The Federal Emergency Management Agency has spent $5.1 billion (£2.7 billion) on recovery in Louisiana and the insurance industry has paid $15.5 billion (£8.2 billion) to homeowners there and in Mississippi. Lawyers are working frantically on behalf of thousands of residents to file lawsuits against intransigent insurance companies by Tuesday — the first anniversary of Katrina, when the statute of limitations expires.
“People have been given the impression all along by their insurance companies that things would be resolved, but they didn’t come through, so now people are scrambling to protect their rights,” John Paul Massicot, a lawyer, said. “I hate to say this, but my gut feeling is that the insurers are counting on a large percentage of people giving up out of frustration and exhaustion.”
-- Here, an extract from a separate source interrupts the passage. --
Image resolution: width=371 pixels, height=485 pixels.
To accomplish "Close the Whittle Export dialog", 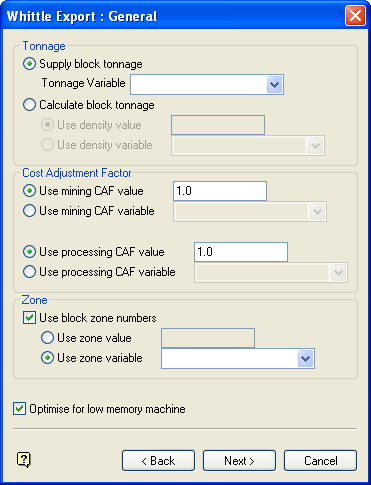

The suicide rate has tripled since Katrina and doctors report an epidemic of depression and anxiety-related illnesses. “For the people of New Orleans, there’s no ‘post’ in post-traumatic stress disorder,” says Father Jim Deshotels, a Jesuit priest.
Elmore Rigamer, medical director of Catholic Charities of New Orleans, is head of Lousiana Spirit, a crisis counselling programme. “The acute phase — the panic and high anxiety — may have abated, but now there’s this chronic level of tension and depression,” he said. “There’s underlying despair and hopelessness, there’s lack of confidence in leadership, there’s the worry that the levees aren’t ready to handle another big hurricane. It’s hard on everybody.
“We tell them: This was a horrendous thing, you are not going crazy if you are frightened or despondent. Know that it’s a normal reaction. Know you are going to get through it. Know that there is a road home.”